Poor performance for many MaterialPropertyBlock::SetVector(int, Vector4) calls

Hi Folks, I’m running some physics simulations on the CPU (might move it to the GPU if I can find a way to implement that later on) and in order to render the results, I have to update some material properties for some 1500ish sprites (all using the same material).

AFAIK the recommended method is to use MaterialPropertyBlock to update the relevant property, then set it on the renderer. I’ve done this but am quite peeved by the subpar performance this operation has with my ~1500ish calls.

I’m using an int to reference the property ID (not strings) and I’ve used the profiler to narrow it down to two single lines of code: MaterialPropertyBlock::SetVector() takes up 5.5% of my frame render time and SpriteRenderer::SetPropertyBlock() takes up 4.7%. Those numbers seem bananas high to me, even given the fact I’m calling them 15000 times per frame. The actual physics simulation itself costs me 9.7% in total, and that’s a single-threaded op on the CPU… it should absolutely not be costing me about the same to push the resulting Vector4s out to the GPU!

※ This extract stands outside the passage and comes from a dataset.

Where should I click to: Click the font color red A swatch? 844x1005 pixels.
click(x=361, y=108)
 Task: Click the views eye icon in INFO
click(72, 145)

Is there anything I can do here to improve performance for large amounts of SetVector() and SetPropertyBlock() calls? Maybe there’s some way of batch updating/setting these properties or something I’m not aware of?

Can you use a compute shader / compute buffer to set this information rather than doing it on the CPU?

I will probably move this logic to a compute shader in the long run, but I’m not 100% sure it’s going to work, so I was hoping for a solution to help improve performance in the meantime and/or as a backup, in case the compute shader approach doesn’t work for some reason.

Another question is what render pipeline are you using? If you’re in builtin, MaterialPropertyBlocks are the way to go but in URP for example it breaks the SRP batcher and it’s more recommended to create separate materials for each object instead.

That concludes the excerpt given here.